What really matters when evaluating AI Agents for customer service?

When considering AI Agent options, some teams don’t focus on the right evaluation criteria. Not because they aren’t rigorous – most are – but because they are only rigorous about a subset of the criteria.

I’ve had a lot of exposure to our customers and prospects running a “proof of concept” (POC) to evaluate an AI Agent for customer service over the past few years. It’s understandable that many spend the majority of their evaluation time on performance, paying close attention to accuracy scores, resolution rates, and benchmark tests on curated datasets. But performance indicators alone aren’t enough to guarantee success outside of the evaluation.

If your POC only proves that the AI “works,” you’re missing the bigger picture.
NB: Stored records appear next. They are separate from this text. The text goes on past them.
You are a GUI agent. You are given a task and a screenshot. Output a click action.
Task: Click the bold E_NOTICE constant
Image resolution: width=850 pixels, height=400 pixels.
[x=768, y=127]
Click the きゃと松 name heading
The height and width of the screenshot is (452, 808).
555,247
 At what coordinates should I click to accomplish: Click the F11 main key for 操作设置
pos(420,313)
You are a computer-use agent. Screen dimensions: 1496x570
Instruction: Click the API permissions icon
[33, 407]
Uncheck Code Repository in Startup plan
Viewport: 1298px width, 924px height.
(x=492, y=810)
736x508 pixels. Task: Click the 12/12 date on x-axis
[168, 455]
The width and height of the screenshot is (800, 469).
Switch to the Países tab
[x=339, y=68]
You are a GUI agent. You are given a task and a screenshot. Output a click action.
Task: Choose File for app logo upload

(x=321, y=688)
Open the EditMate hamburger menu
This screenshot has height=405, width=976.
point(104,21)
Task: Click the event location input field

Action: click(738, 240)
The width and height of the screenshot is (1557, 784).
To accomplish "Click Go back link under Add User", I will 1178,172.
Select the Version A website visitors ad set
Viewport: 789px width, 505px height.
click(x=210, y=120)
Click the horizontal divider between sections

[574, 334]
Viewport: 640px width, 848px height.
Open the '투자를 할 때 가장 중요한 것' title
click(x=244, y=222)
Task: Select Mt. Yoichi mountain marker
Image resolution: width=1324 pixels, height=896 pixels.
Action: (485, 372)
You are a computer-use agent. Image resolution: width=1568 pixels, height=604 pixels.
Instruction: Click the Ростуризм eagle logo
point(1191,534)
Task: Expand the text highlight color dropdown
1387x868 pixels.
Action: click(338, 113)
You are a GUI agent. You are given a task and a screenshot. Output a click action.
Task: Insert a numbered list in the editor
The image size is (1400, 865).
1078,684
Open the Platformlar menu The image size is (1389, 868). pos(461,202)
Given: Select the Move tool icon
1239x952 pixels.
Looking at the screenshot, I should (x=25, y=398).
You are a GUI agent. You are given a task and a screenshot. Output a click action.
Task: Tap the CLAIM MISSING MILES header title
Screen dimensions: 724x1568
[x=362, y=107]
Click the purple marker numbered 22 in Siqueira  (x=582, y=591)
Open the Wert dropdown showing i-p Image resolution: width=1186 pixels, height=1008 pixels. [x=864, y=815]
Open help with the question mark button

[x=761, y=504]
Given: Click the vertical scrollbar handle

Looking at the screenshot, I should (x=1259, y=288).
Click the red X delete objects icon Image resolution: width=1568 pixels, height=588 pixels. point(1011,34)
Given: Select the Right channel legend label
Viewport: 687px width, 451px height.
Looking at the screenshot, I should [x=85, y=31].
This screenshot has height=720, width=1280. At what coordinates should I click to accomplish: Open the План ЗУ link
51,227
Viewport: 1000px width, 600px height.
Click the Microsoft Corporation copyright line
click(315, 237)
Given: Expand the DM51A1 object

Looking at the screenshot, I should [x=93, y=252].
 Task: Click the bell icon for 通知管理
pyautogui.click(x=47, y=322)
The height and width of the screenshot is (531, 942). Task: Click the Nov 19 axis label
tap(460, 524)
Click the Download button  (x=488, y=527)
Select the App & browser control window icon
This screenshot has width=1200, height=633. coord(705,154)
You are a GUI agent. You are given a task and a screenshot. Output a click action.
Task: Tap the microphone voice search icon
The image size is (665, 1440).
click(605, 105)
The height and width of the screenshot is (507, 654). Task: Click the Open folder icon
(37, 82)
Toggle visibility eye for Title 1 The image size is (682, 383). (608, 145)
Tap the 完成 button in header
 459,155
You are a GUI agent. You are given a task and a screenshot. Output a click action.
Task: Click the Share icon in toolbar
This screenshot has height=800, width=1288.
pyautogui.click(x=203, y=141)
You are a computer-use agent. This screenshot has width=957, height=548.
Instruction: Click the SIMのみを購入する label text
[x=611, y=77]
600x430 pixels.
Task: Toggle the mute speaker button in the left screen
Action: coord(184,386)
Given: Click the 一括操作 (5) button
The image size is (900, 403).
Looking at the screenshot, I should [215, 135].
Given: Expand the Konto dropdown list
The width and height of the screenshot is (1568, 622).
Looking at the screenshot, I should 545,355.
Here’s what else you should look for to ensure you’re making the best long-term decision.

How does it handle your real-world setup?

Performance is important. No one is disputing that. But performance in a POC should reflect the reality of the messiness that is typical in most support environments.

Getting an answer right is crucial, but the best performing Agents will also demonstrate sophisticated behavior, proving they’re capable of interacting with real human customers, not just curated datasets. Pay attention to how it behaves when it doesn’t know an answer – does it recover or does it spiral? Does it stay on track when navigating a complicated request with multiple steps? How does it handle handing over to your human agents?

When building test scenarios, be thorough. Include a variety of query types to really put the Agent through its paces:

Multi-turn queries that require the Agent to carry context across a conversation, not just answer isolated questions.
Vague or fragmented inputs, like typos, grammatical errors, and incomplete questions, because that’s how customers actually write.
Edge cases and sensitive scenarios, like billing disputes, frustrated customers, and questions that sit at the boundary of what the Agent is trained on.
Different phrasings of the same question. An Agent that handles one version well but fails on a rephrasing has a knowledge problem, not a performance problem.
Queries that require pulling from multiple knowledge sources. Real issues are rarely answered by a single help article, and an Agent that can only handle single-source questions will hit a ceiling fast.
Multilingual conversations, if your customer base requires it. Performance can vary significantly across languages and it’s better to discover that in testing than in production.

It’s worth spending time on this preparation. Any Agent can look impressive in a demo environment. But what really counts is how it holds up as part of your team, serving your customers.

What does it feel like to interact with the Agent?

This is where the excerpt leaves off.